The young woman arrived in blue jeans, hair all over her head; a teenager like many others. No picture of aristocracy here.
But after several hours with the Otsego Lake region’s most idiosyncratic and irresistible photographer, a different personality was captured on film.
Sitting serenely in front of an ornate clock, wearing elbow length white gloves and jewel-studded tiara and choker, this young lady is certainly a noble lady, perhaps a princess, maybe even a queen.
The most common teenage expression is surly. This one’s is, well, haughty. “I ask them to look arrogant,” said Lady Ostapeck the other day, reviewing poster-size portraits that will be displayed, perhaps as many as 100, at “Somewhere in Time,” an exhibit that opens at 5 p.m., Friday, July 20, at The Photography Center of the Capital District.
The following evening at 7, the photographer will deliver a talk on her work; reception and lecture are free and open to the public. The exhibit will continue until Friday, Aug. 31, when a closing reception will coincide with Troy Night Out.

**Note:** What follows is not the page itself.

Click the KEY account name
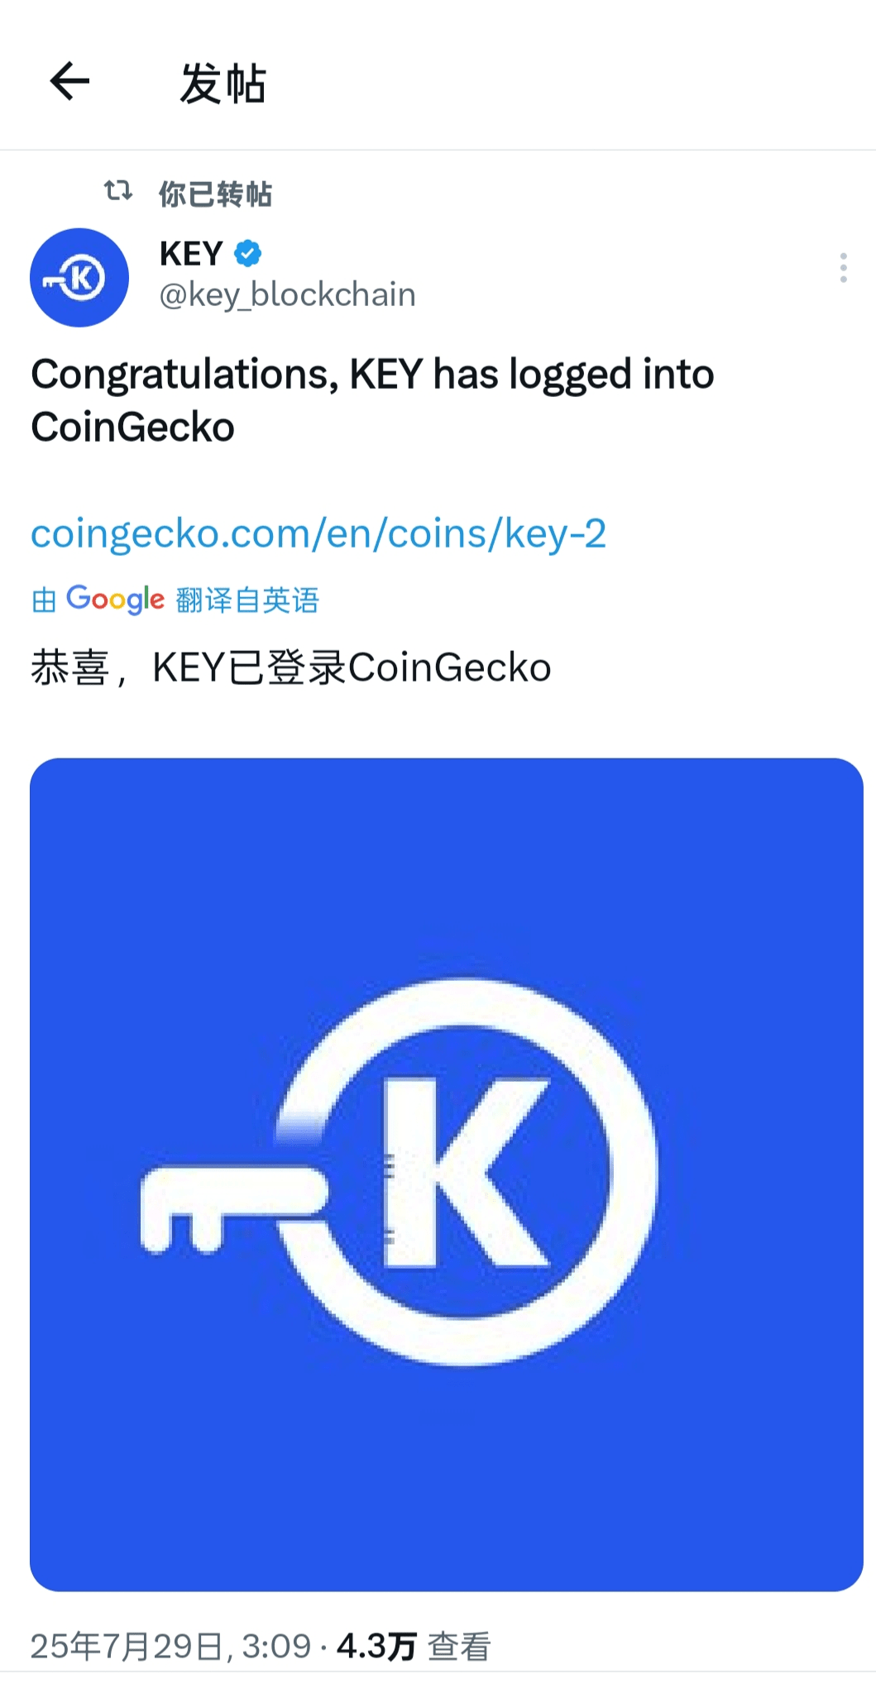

It’s Lady Ostapeck’s belief that many of her sitters come to her with self-doubt, but as she develops their personae, they flower in the realization they are the stuff of queens and kings, sea captains, gypsies, Native American princes, swashbucklers, famous beauties, explorers and intellectuals – fearless, resolute, eyes searching the far horizons.

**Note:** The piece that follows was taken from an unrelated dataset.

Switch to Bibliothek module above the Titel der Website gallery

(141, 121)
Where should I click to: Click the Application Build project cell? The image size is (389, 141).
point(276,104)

They leave her studio, a tiny, much-used, much-loved Greek revival cottage in the Fly Creek Valley – packed like the storage room at a Hollywood studio — to self-confidently test their talents against the world.
Lady’s Photos Reveal Inner Royalty
Some of the portraits you may recognize. There’s John Ramsay of Cooperstown, a dashing Charles II. There’s a lovely image of Jane Forbes Clark.

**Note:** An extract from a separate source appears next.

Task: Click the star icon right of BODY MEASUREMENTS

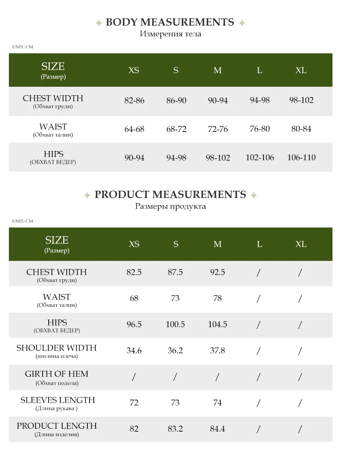Action: click(242, 23)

Whether you recognize them matters not. There’s “Son of the Wolf.” There’s the Cossack. There, the Austrian count. There, Eleanor of Aquitaine, that adventurous noblewoman who went on a Crusade, may have dallied with Saladin, and kept her ancestral lands even as her marriages – first, to the King of France; then, to the King of England — fell apart.
Eleanor is Lady Ostapeck’s favorite historical personality.
As she tells it, Lady Ostapeck’s life has drama to match her unflagging flair.
The daughter of Finnish immigrants, she was born in Brooklyn, N.Y., and named for her mother — “a sad name, that I don’t use” — who died when her baby daughter was five days old.
An aunt came down from Brooklyn, Conn., in that state’s northeast corner, and took her home to the Finnish farming community there, by happenstance or fate, she was narrowly saved from tragedy.
In 1919, when Baby Ostapeck was barely a year old, a farmer named Koski emerged from his barn with a hatchet and turned left down Appel Road, where he methodically butchered a half-dozen of his neighbors before hanging himself in a barn at the far end.
If he had turned right, he would have found the baby girl asleep in the Mission-style Morris chair she still relaxes in today.
According to her publicity material, “I wanted to be an artist when I was a little girl. I used to live in the Metropolitan Museum and pretend it was my own.”
She pursued a career as a photo-negative retoucher in New York City, and intended to practice her craft from afar when she moved to peaceable Otsego County in 1960, but when a packet of photos from her key client got lost in the mails, her business began to go south.
New in town, lonely, she would go on long horseback rides in the woods. One day, her fortunes at an ebb, she discovered a Corona 4 by 5 camera wrapped in velvet in a rosewood box at the Salvation Army store in Utica, and her new career began. She still uses the lens from that Corona, although on a different body.
A sitting with Lady Ostapeck goes for hours, and can go all day, as she seeks the hidden personality of her subjects.
Her home is packed with props. There’s a viking helmet. There’s a chinoise jacket. There, a cigarette holder.
By the end of the sitting, her customers are in true character, and captured on celluloid.
Lady Ostapeck vigorously pursued her calling until six years ago, when her son died. Since then, she hasn’t made a print, although she has dozens, perhaps hundreds, on back-order.
She continues to show, however, and has made quite a splash in her native Finland in recent years; she had a showing there in May 2006, and another scheduled in May 2008.